● Collection entries:
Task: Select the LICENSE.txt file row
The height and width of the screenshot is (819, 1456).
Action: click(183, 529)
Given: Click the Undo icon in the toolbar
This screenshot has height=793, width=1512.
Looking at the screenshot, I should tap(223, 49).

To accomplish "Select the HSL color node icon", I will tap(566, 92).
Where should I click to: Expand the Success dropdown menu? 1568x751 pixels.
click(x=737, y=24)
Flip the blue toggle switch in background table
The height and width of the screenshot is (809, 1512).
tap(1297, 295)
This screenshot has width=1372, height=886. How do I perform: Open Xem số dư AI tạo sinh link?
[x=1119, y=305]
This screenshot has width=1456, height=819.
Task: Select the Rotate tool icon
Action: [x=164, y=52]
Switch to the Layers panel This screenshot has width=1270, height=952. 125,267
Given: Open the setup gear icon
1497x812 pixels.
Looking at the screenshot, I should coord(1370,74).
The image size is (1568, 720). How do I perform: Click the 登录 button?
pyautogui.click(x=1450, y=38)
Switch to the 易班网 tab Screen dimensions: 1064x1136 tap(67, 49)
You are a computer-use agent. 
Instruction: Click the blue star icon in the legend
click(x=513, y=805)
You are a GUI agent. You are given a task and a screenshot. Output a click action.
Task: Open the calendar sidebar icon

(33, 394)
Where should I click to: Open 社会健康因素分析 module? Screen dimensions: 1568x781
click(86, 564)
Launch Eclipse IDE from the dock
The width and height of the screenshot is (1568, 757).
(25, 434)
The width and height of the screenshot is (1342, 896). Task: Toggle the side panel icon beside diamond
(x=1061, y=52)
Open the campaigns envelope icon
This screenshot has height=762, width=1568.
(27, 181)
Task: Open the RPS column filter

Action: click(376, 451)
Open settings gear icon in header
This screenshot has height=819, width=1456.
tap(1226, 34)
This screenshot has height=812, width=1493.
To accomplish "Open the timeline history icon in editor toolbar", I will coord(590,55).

● Required action: The data above should be duplicated exactly and completely.

● Worked solution:
Task: Select the LICENSE.txt file row
The height and width of the screenshot is (819, 1456).
Action: click(183, 529)
Given: Click the Undo icon in the toolbar
This screenshot has height=793, width=1512.
Looking at the screenshot, I should tap(223, 49).

To accomplish "Select the HSL color node icon", I will tap(566, 92).
Where should I click to: Expand the Success dropdown menu? 1568x751 pixels.
click(x=737, y=24)
Flip the blue toggle switch in background table
The height and width of the screenshot is (809, 1512).
tap(1297, 295)
This screenshot has width=1372, height=886. How do I perform: Open Xem số dư AI tạo sinh link?
[x=1119, y=305]
This screenshot has width=1456, height=819.
Task: Select the Rotate tool icon
Action: [x=164, y=52]
Switch to the Layers panel This screenshot has width=1270, height=952. 125,267
Given: Open the setup gear icon
1497x812 pixels.
Looking at the screenshot, I should coord(1370,74).
The image size is (1568, 720). How do I perform: Click the 登录 button?
pyautogui.click(x=1450, y=38)
Switch to the 易班网 tab Screen dimensions: 1064x1136 tap(67, 49)
You are a computer-use agent. 
Instruction: Click the blue star icon in the legend
click(x=513, y=805)
You are a GUI agent. You are given a task and a screenshot. Output a click action.
Task: Open the calendar sidebar icon

(33, 394)
Where should I click to: Open 社会健康因素分析 module? Screen dimensions: 1568x781
click(86, 564)
Launch Eclipse IDE from the dock
The width and height of the screenshot is (1568, 757).
(25, 434)
The width and height of the screenshot is (1342, 896). Task: Toggle the side panel icon beside diamond
(x=1061, y=52)
Open the campaigns envelope icon
This screenshot has height=762, width=1568.
(27, 181)
Task: Open the RPS column filter

Action: click(376, 451)
Open settings gear icon in header
This screenshot has height=819, width=1456.
tap(1226, 34)
This screenshot has height=812, width=1493.
To accomplish "Open the timeline history icon in editor toolbar", I will coord(590,55).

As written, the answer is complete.